TEXTO DE ORIGEN →

Por:
Nélsido Herasme
El
certamen electoral celebrado recientemente en el “Pulgarcito de América” fue
ganado por Cristo, Romero y el Frente Farabundo Martí Para la Liberación Nacional
(FMLN). El revés se lo llevó el Partido Alianza Republicana Nacionalista
(ARENA), el mismo que estaba en el poder cuando en 1980 mataron al profeta
Oscar Romero y masacraron a su pueblo.
Este 24 de marzo se cumplen 34 años de la muerte del
obispo Salvadoreño, pero los enemigos de la esperanza jamás pudieron detener su
compromiso con el reino de Dios y su justicia.
A Romero lo asesinaron las elites dominantes de El
Salvador que, en la defensa de sus escandalosos privilegios, pretendían ahogar
en sangre las más caras aspiraciones del pueblo.
A Romero lo recordamos como un cura que supo, desde el púlpito,
identificarse con su pueblo. El obispo brasileño, Pedro Casaldáliga dijo que
"la muerte de Romero se hizo vida nueva en una vieja iglesia y, que por
ello nadie hará callar su última homilía".

MATERIAL PROPORCIONADO →
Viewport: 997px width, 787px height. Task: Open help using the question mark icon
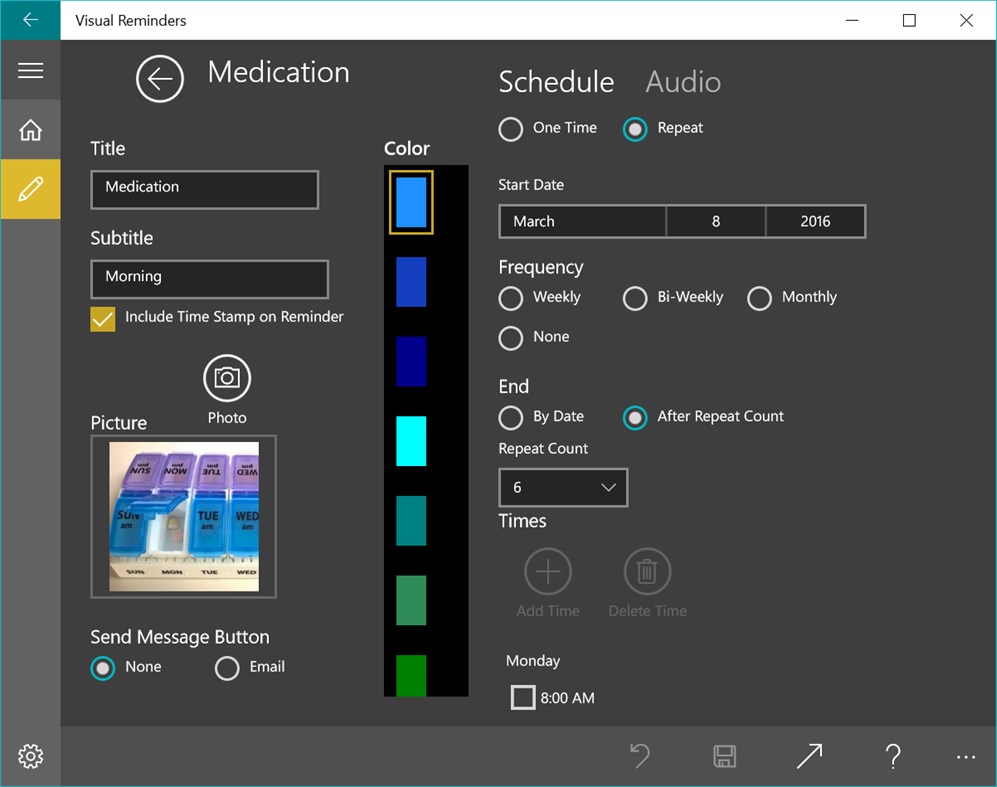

TAREAS Y EJERCICIOS →
a. Reproduce el fragmento del texto sobre Romero que va entre "Este 24 de marzo" y "y su justicia.", ambos incluidos.
b. Indica qué partido se llevó el revés en el certamen electoral, según el texto sobre Romero.

RESULTADOS EN ORDEN →
a.
Este 24 de marzo se cumplen 34 años de la muerte del
obispo Salvadoreño, pero los enemigos de la esperanza jamás pudieron detener su
compromiso con el reino de Dios y su justicia.

b. El Partido Alianza Republicana Nacionalista (ARENA).